Description
Butterfield silver horizontal sundial.
The sundial is graved with 20 European cities latitudes.
The folding gnomon is a bird with degrees of latitudes 40 to 60 Degrees.
A horizontal pocket sundial is a small, portable device that uses the position of the sun to tell the time.
Here are some indications of use for a horizontal pocket sundial:
Ensure that the sundial is exposed to direct sunlight. It won’t work in cloudy or shaded conditions because it relies on the sun’s position in the sky.
Place the sundial on a flat, level surface. This ensures accurate timekeeping because the sundial’s gnomon (the part that casts a shadow) needs to be parallel to the Earth’s axis.
Position the sundial so that the north-south line on the sundial (usually marked) is aligned with the true north-south direction. You can use a compass or a known landmark to determine this direction.
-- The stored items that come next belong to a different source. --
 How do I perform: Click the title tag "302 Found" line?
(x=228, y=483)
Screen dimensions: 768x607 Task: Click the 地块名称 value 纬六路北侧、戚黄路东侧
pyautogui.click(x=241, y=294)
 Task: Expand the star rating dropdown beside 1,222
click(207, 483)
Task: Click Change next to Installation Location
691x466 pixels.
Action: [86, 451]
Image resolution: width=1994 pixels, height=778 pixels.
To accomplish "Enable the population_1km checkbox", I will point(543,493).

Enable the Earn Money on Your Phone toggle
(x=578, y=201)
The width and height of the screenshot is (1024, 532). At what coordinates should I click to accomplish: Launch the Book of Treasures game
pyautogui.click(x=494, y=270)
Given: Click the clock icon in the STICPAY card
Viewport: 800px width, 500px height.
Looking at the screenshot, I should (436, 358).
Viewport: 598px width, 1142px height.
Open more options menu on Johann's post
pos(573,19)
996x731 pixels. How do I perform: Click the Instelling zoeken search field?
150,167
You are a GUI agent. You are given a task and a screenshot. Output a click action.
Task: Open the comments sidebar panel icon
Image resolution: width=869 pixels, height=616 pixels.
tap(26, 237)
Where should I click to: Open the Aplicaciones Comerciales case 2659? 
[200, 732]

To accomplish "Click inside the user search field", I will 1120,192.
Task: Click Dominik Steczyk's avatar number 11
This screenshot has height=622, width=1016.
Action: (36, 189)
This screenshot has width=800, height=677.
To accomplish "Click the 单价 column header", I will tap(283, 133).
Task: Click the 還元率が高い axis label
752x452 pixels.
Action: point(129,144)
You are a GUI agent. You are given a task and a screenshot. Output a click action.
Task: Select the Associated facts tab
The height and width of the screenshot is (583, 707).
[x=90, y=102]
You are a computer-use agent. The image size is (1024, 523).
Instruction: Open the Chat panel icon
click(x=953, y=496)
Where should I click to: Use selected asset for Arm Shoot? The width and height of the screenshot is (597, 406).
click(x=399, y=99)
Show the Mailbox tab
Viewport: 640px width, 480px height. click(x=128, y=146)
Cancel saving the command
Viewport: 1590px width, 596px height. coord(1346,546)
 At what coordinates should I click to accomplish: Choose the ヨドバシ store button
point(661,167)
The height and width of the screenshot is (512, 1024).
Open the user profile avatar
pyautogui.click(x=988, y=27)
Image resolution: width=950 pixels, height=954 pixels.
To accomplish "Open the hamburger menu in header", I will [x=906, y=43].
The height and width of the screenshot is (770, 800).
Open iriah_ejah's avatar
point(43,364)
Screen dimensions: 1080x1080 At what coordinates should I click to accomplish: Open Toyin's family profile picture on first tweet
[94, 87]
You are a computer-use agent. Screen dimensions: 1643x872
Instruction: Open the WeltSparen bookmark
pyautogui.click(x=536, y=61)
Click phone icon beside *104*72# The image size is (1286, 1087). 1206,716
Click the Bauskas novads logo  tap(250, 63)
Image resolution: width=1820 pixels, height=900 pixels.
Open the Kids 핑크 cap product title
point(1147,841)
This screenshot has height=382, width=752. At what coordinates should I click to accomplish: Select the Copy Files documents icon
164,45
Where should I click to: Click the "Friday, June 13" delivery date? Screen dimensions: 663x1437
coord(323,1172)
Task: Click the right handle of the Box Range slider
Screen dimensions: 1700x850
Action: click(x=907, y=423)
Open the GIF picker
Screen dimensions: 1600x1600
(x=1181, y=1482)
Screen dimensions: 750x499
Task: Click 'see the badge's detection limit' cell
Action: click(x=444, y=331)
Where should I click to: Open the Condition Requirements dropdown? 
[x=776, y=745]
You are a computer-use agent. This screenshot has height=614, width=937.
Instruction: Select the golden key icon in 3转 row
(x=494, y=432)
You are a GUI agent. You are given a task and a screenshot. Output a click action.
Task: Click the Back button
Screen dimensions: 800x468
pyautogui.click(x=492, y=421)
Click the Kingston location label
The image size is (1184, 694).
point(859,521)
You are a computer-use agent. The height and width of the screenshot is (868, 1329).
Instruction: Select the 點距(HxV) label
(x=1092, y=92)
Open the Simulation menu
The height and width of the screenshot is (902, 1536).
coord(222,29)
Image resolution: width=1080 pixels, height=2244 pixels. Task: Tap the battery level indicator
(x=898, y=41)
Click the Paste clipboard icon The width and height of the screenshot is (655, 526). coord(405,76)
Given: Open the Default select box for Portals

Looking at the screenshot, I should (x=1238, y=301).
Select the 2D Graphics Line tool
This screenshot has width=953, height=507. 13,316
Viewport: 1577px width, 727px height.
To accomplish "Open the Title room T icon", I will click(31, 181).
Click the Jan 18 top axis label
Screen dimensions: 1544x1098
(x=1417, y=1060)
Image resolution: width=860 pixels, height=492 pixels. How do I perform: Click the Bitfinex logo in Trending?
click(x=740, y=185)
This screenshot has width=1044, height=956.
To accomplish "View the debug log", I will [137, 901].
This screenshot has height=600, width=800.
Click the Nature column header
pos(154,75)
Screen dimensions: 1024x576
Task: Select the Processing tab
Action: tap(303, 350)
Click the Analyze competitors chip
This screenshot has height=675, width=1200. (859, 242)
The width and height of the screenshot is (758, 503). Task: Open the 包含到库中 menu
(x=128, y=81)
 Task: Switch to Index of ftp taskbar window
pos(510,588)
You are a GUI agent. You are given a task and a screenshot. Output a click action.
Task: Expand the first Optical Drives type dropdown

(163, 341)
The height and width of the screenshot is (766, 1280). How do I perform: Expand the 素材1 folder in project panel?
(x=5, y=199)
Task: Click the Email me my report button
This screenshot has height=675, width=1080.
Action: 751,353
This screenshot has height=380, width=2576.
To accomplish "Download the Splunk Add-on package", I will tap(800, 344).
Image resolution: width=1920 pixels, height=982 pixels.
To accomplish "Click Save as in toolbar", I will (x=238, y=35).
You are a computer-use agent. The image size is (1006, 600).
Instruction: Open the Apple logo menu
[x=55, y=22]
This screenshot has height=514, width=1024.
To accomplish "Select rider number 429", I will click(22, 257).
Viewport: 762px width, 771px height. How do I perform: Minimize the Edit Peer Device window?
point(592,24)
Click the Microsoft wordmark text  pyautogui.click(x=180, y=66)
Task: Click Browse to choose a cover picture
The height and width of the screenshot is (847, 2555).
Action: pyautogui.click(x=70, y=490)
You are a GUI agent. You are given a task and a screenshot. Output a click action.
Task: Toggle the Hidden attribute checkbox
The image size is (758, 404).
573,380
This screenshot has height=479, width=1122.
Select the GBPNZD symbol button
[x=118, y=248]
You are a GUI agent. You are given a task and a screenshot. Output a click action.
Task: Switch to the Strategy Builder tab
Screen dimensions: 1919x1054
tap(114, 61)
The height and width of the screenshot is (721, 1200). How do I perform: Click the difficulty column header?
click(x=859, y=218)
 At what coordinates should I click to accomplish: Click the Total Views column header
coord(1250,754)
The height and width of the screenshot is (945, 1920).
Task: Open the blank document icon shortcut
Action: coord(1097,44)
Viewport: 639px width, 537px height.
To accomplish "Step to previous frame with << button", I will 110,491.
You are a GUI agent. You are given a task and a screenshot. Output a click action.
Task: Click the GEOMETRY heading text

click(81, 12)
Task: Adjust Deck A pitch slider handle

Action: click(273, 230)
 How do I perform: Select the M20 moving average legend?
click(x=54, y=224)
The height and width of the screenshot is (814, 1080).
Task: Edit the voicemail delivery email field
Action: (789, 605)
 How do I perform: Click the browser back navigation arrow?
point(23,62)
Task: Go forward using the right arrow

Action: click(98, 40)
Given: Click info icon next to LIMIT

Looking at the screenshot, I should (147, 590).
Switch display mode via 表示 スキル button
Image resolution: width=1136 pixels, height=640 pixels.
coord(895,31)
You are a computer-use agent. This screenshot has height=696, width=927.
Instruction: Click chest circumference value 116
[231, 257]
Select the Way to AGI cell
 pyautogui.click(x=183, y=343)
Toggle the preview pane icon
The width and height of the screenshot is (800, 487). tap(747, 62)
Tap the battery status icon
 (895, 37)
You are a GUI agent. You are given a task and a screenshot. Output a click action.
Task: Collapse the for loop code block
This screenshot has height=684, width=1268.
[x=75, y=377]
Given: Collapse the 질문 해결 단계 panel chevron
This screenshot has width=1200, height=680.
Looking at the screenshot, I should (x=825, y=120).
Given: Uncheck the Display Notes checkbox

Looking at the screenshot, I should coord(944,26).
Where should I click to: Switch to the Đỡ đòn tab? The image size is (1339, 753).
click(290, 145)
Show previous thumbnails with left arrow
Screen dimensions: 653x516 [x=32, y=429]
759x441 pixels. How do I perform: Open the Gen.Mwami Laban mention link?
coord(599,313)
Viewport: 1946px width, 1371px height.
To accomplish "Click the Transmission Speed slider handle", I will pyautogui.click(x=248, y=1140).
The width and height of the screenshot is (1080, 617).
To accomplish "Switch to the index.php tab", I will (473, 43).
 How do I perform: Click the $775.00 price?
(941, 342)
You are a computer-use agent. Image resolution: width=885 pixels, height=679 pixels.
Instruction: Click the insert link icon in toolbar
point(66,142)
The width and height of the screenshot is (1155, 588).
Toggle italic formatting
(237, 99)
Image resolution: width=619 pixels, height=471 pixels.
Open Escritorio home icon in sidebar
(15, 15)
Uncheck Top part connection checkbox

Read the time on the dial plate, which is marked with hours and sometimes minutes. The shadow cast by the gnomon will fall on these markings, indicating the time.
Michael Butterfield (1635–1724) was a British clockmaker who moved to Paris about 1663.
Butterfield worked at the royal court was appointed engineer to the King Louis XIV. He opened a shop selling precision instruments in 1677 in rue Neuve-des-Fossés, in Saint-Germain.
He sold all types of sundials, but dominated the market for the small travelling dial with the adjustable gnomonwith bird motif and three chapter rings.
In conclusion, This type of dial became fashionable and called the Butterfield dial. This type of Butterfield silver horizontal sundial dial was known before Butterfield manufactured them, for instance Roch Blondeau and Timothee Collet, and other instrument makers in Paris and beyond, continued to make them particularly after his death. Among his international clients was the Russian Czar Peter the Great who visited his shop in 1717 and ordered a great quantity of gilt copper dials.